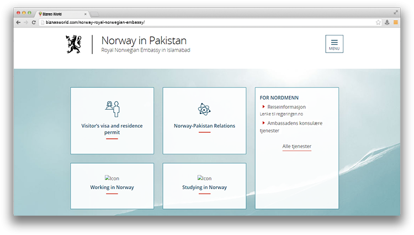Open the browser's orange menu icon
The width and height of the screenshot is (414, 235).
(395, 23)
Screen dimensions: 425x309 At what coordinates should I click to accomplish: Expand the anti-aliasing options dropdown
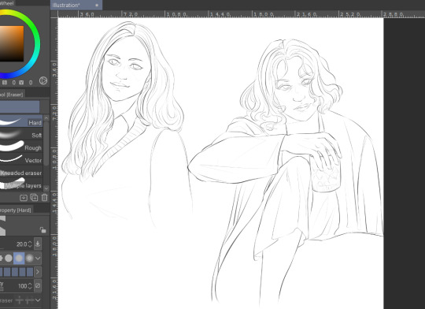(x=38, y=258)
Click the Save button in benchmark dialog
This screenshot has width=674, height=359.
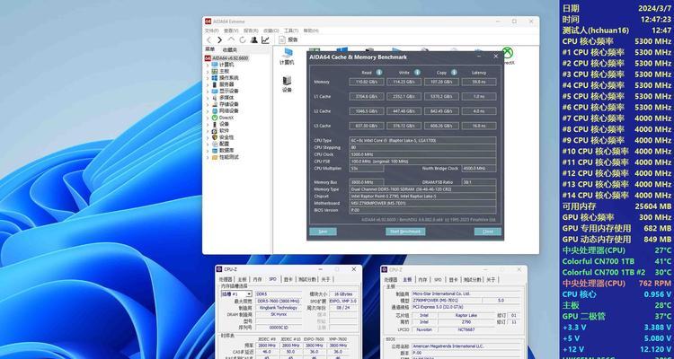pyautogui.click(x=323, y=232)
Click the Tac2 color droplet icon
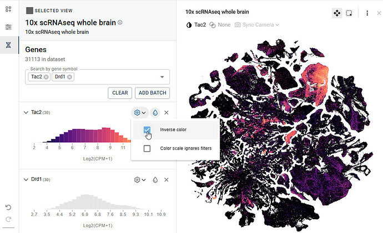 (155, 112)
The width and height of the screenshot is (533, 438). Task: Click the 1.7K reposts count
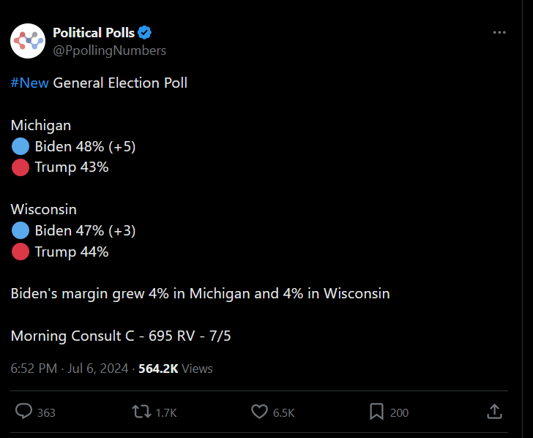click(166, 412)
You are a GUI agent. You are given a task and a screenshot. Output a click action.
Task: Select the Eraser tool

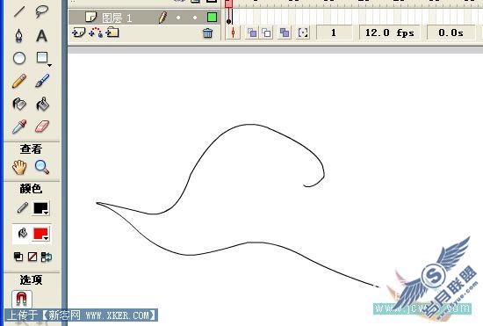click(42, 127)
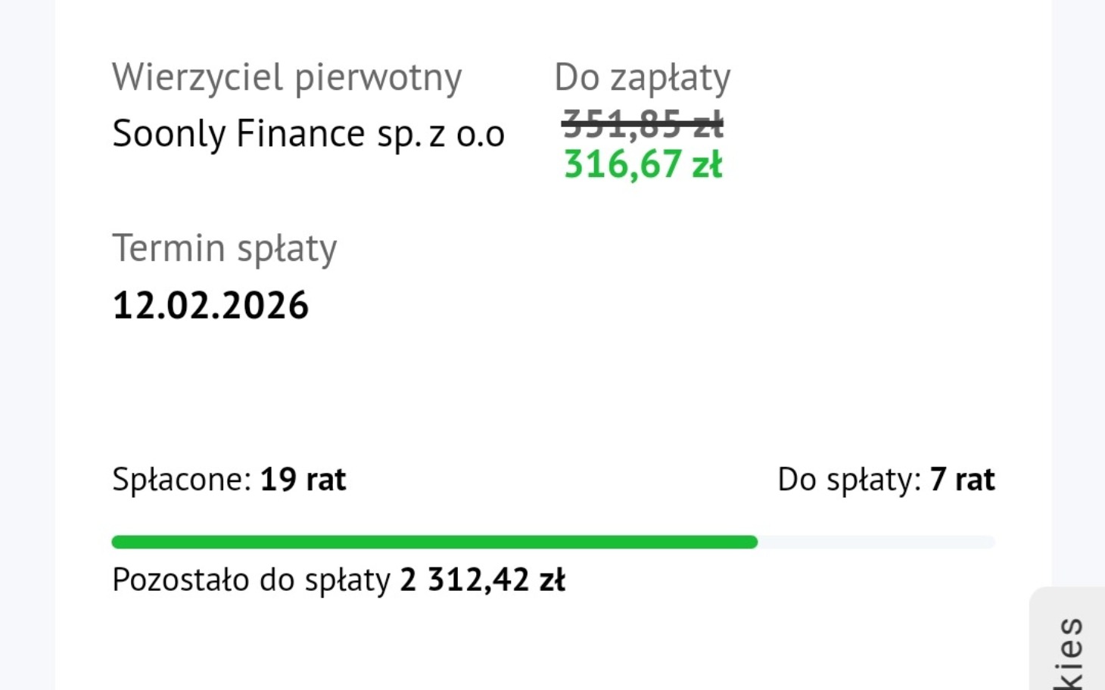Screen dimensions: 1105x690
Task: Click the 2 312,42 zł remaining balance
Action: click(x=482, y=580)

SHORT EXERCISE. Pick out every line in the records above that contains the word "width", and copy each such line in full. Treat the match as case-sensitive.

EXERCISE SOLUTION.
The width and height of the screenshot is (414, 235).
This screenshot has width=674, height=359.
The width and height of the screenshot is (533, 438). Task: Click the 1.7K reposts count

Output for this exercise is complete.